Babaamaajimowinan (Telling of news in different places)

BC Indigenous Drug Users Describe Pattern of Forced Discharges From ED

In 2011, public health researchers in Vancouver began conducting interviews with people who use drugs and had either been discharged from an emergency department (ED) or left against medical advice (AMA). More than a decade in the making, the recently published findings are a stark picture of anti-Indigenous racism and systemic refusal to treat pain-and of how little has changed.

Between December 2011 and February 2013, 30 participants from the Vancouver Injection Drug Users and AIDS Care Cohort to Evaluate Exposure to Survival Services studies-both of which have been running in Vancouver's Downtown Eastside (DTES) for over 20 years-gave interviews about their ED discharge experiences. But a painstaking academic approval process was compounded by the onset of the overdose crisis in British Columbia, then the pandemic, delaying completion and publication of the research until February 2023.

Canada's universal health care coverage varies by province, but ED treatment and medication are intended to be available to everyone at no cost. Some of the ED admissions were related to drug use-like injection infections or withdrawal-but not all. Participants overwhelmingly reported being turned away for so-called "drug-seeking behavior," or because of their Indigenous ethnicity.
◆ ◆ ◆ ◆ ◆ ◆ ◆
- _To do_:
• A. From the article on emergency department discharges, reproduce the passage from "BC Indigenous Drug" up to and including "little has changed.".
• B. Answer these questions using the article on emergency department discharges:
(i) How many participants gave interviews between December 2011 and February 2013?
(ii) In what month and year was the research finally published?
(iii) For what two reasons did participants overwhelmingly report being turned away?

Recorded data
◆ ◆ ◆ ◆ ◆ ◆ ◆
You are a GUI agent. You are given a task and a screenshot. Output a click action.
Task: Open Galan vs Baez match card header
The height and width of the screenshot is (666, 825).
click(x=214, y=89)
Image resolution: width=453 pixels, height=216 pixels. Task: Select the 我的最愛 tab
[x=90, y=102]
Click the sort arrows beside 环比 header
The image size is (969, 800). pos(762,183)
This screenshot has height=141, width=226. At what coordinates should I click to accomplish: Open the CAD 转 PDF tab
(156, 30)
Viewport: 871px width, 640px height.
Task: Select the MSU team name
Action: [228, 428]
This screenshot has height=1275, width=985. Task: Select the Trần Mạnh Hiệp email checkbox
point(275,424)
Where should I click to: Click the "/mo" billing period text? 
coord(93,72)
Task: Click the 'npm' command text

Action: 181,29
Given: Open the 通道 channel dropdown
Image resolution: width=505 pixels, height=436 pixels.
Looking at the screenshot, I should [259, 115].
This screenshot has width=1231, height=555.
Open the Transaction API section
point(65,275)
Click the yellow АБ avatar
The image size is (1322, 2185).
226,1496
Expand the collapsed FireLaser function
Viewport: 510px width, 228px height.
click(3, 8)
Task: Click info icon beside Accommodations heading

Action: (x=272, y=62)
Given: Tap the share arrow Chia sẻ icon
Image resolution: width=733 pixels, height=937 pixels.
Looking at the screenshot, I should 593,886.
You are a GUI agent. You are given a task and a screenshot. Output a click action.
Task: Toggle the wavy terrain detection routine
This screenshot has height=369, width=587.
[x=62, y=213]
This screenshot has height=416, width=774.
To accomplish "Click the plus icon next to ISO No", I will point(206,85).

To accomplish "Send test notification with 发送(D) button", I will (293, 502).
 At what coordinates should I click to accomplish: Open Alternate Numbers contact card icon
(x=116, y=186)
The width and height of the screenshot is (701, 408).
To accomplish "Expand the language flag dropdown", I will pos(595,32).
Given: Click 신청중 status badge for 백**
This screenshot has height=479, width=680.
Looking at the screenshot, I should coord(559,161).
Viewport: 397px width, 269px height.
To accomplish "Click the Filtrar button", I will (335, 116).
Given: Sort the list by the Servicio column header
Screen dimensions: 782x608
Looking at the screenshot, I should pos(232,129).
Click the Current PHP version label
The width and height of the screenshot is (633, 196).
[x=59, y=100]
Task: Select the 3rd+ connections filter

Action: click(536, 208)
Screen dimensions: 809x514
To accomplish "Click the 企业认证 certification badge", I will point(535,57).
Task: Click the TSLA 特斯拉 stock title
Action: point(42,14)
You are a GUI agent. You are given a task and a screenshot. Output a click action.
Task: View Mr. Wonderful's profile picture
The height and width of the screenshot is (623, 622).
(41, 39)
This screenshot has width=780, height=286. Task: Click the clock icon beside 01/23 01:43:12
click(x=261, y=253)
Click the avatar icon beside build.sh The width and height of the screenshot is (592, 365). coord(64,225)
◆ ◆ ◆ ◆ ◆ ◆ ◆
- _Task responses_:
• A.
BC Indigenous Drug Users Describe Pattern of Forced Discharges From ED

In 2011, public health researchers in Vancouver began conducting interviews with people who use drugs and had either been discharged from an emergency department (ED) or left against medical advice (AMA). More than a decade in the making, the recently published findings are a stark picture of anti-Indigenous racism and systemic refusal to treat pain-and of how little has changed.

• B.
(i) 30 participants.
(ii) February 2023.
(iii) So-called "drug-seeking behavior" and their Indigenous ethnicity.